I'm not going to quibble over a perfectly acceptable catch-all term whose usage was appropriate in the first place. You obviously have pretensions to being an educated individual. Why don't we just call this a failed attempt on your part to play dumb?
My second sentence put the first in context: you’ve not appealed to "an" authority - on film, or any other subject - but to academia itself. In your framing of it, the film's potential to be an "area of specialization" to academics associates academia's authority and the subject's gravity with the film's value. But neither the potential of a film to be an "area of specialization" to an academic, nor the gravity of its subject is much relevant to its paramount value as a product of the cinema. There are plenty of films made about subjects important enough to be academic specialties, but this says nothing about their quality as films.
Now you're just grabbing at straws. I'll gladly argue with you over whether or not a film posing open-ended questions comprises a portion of its "paramount value as a product of the cinema," but to justify your calling a portion of my post an "appeal to authority" is just downright laughable. We're all wrong sometimes, dude, it's nothing to be ashamed about.
This is more avoidance. “Relativity” is already assured because you refuse to be precise and reveal the criteria you’ve used to judge and compare these pictures.
Well, I've given you a bit more to chew on with this post here (I'm not shocked at all that you've given me nothing to consider...don't you find it at all odd that the one thing you're asking someone to do is also the one thing that you have failed to do all throughout this interaction?). That being said, I already know what the answer to the aforementioned question will be: something about your intention never being to defend The Secret In Their Eyes but to tell me why you don't take my opinion seriously.
The adjectives in question brook no denial because they refer to conclusions about effects, which are entirely personal. For example, you found the picture “mawkish,” and that reaction cannot be denied. On the other hand, the sources of this effect are open to discussion. Except you’re unwilling or unable to discuss them.
This is more conflation on your part. Of course you can't deny that I think that The Secret In Their Eyes is mawkish. However, you are more than able to argue that The Secret In Their Eyes isn't, in fact, mawkish. Let me clue you in right now on where our principles differ: I think that, if you're going to criticize a person's post, you should at least make some attempt to criticize their argument. As unsupported as my initial argument was, I have made attempts in good faith to back them up in the posts that follow. You, however, have refused to remove yourself from the position of the Socratic, unknowing meta-critic. I don't see you switching gears anytime soon so I'll more than likely only be responding to you one more time after this.
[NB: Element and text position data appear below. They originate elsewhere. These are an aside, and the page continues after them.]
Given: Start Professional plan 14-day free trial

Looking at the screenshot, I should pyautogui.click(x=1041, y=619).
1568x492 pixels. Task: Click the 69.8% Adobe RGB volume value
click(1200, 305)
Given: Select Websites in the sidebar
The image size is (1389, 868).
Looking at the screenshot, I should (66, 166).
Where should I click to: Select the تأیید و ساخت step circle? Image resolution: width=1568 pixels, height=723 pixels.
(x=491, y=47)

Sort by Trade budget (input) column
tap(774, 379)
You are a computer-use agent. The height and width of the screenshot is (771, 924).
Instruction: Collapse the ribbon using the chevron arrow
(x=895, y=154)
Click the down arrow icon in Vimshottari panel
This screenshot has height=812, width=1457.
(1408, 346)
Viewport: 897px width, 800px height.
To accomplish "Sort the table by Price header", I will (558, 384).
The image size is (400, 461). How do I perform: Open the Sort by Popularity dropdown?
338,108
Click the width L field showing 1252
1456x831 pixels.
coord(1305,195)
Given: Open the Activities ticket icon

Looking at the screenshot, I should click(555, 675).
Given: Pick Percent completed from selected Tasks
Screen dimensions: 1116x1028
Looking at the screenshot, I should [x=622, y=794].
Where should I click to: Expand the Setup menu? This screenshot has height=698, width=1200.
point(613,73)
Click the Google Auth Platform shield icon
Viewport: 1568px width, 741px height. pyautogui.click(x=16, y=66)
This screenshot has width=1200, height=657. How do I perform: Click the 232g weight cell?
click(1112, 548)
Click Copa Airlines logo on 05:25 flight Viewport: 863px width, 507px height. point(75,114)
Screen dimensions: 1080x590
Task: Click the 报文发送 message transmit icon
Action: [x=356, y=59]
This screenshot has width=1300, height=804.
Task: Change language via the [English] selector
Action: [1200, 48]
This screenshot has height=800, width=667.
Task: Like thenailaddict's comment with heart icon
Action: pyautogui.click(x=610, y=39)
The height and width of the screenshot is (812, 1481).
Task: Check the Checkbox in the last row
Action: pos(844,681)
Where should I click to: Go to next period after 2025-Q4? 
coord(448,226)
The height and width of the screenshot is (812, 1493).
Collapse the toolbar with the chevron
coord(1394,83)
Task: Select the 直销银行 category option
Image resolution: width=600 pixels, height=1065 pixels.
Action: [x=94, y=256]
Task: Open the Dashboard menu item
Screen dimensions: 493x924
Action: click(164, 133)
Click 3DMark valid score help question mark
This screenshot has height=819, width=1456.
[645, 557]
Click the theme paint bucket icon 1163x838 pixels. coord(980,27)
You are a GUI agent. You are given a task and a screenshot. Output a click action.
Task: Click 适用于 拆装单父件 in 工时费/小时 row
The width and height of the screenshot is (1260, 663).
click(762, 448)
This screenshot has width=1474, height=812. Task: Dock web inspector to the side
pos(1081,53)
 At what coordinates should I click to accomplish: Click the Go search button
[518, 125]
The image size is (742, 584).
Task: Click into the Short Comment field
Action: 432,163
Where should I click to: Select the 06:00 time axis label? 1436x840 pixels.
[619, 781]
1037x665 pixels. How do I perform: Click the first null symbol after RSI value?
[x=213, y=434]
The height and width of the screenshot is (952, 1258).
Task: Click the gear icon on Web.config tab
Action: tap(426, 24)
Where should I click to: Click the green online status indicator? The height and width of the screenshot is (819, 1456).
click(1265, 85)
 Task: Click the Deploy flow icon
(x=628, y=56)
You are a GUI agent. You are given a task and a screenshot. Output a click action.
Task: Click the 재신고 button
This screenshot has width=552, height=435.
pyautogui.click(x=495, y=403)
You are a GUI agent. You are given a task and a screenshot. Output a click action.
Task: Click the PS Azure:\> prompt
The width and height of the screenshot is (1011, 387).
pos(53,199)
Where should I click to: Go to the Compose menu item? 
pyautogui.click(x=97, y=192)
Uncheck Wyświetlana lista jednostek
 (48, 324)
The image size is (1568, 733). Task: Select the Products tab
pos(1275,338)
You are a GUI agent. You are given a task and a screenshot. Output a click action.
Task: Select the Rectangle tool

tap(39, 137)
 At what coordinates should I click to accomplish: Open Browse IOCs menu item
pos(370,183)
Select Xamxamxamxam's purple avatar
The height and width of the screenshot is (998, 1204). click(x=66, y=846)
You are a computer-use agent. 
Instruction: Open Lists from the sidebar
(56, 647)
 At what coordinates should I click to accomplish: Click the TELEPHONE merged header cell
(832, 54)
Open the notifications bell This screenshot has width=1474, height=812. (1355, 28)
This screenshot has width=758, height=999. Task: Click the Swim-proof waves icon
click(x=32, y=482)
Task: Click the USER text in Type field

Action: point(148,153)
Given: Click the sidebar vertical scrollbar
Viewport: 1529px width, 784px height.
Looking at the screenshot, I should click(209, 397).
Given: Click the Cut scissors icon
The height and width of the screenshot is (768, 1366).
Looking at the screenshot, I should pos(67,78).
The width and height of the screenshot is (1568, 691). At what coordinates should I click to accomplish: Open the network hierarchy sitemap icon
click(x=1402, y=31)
You made pronouncements about these pictures, and when challenged to support them you've been unwilling to do so. Since you made the pronouncements, it's only fair to ask you to substantiate them.
I've already responded to this.
Except my actual belief, and point, was not that adjectives are improper tools of criticism, period, but that they are insufficient "tools of criticism" on their own. When a critic is willing to go beyond bold yet vague terms, they make it possible for readers to take the measure of the man or woman making the judgments - important context when considering someone's point of view.
I disagree, but I've already told you this.